Anmerkung der Redaktion:

Der Fall war als sog. Staufener Missbrauchsfall bundesweit bekannt geworden und hatte auch zu Ermittlungen gegen die zuständigen Jugendamtsmitarbeiter geführt. Eine Chronik der medialen Berichterstattung finden Sie hier.

 

KriPoZ-RR, Beitrag 16/2019

Die Entscheidung im Original finden Sie hier.

BVerfG, Urt. v. 05.07.2019 – 2 BvR 382/17: Begründete Zweifel an Aktualität eines psychiatrischen Gutachtens lösen Pflicht zur ergänzenden Sachverhaltsaufklärung aus

Leitsatz der Redaktion:

Wird die Aussetzung einer Maßregel zur Bewährung widerrufen, obwohl begründete Zweifel an der Aktualität des forensisch-psychiatrischen Gutachtens bestehen, verletzt dies den Beschwerdeführer in seinem Recht auf bestmögliche Sachverhaltsaufklärung aus Art. 2 Abs. 2 Satz 2 i.V.m. Art. 104 Abs. 1 GG.

Sachverhalt:

Der Beschwerdeführer war vom LG Bonn im Juni 2004 wegen verschiedener Vermögensdelikte zu einer Haftstrafe unter Anordnung der anschließenden Sicherungsverwahrung verurteilt worden.

Ziel der Aufgabe: Gib den Abschnitt des bereitgestellten Textes von „Der Fall war“ bis „Berichterstattung finden Sie hier.“, beide eingeschlossen, wortgetreu wieder. Die Einträge spielen hierbei keine Rolle.

Datensatzeinträge:
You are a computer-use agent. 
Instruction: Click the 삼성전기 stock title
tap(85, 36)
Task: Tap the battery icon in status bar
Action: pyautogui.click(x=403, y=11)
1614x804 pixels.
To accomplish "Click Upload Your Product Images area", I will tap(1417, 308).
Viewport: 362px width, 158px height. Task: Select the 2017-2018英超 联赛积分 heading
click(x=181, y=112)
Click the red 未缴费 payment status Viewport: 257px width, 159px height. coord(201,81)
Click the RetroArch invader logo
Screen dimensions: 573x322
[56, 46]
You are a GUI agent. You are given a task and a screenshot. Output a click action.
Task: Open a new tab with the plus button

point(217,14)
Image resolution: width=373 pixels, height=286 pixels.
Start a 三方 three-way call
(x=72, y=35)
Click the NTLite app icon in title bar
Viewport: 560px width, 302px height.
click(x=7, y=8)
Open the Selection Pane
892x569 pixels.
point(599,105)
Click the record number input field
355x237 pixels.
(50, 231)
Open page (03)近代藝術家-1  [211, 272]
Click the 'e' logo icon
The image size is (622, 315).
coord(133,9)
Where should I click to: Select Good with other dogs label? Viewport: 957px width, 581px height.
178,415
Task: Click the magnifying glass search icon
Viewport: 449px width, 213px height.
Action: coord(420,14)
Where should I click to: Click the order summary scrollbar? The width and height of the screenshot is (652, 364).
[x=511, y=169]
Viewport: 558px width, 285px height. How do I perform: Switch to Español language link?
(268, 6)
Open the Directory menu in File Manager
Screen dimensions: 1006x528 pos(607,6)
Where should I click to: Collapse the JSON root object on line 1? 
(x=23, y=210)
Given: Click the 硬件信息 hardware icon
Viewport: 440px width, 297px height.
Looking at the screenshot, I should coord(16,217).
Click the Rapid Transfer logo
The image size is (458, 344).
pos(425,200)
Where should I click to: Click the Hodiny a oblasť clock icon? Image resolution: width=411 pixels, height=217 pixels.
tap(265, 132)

Antwortbereich:
Der Fall war als sog. Staufener Missbrauchsfall bundesweit bekannt geworden und hatte auch zu Ermittlungen gegen die zuständigen Jugendamtsmitarbeiter geführt. Eine Chronik der medialen Berichterstattung finden Sie hier.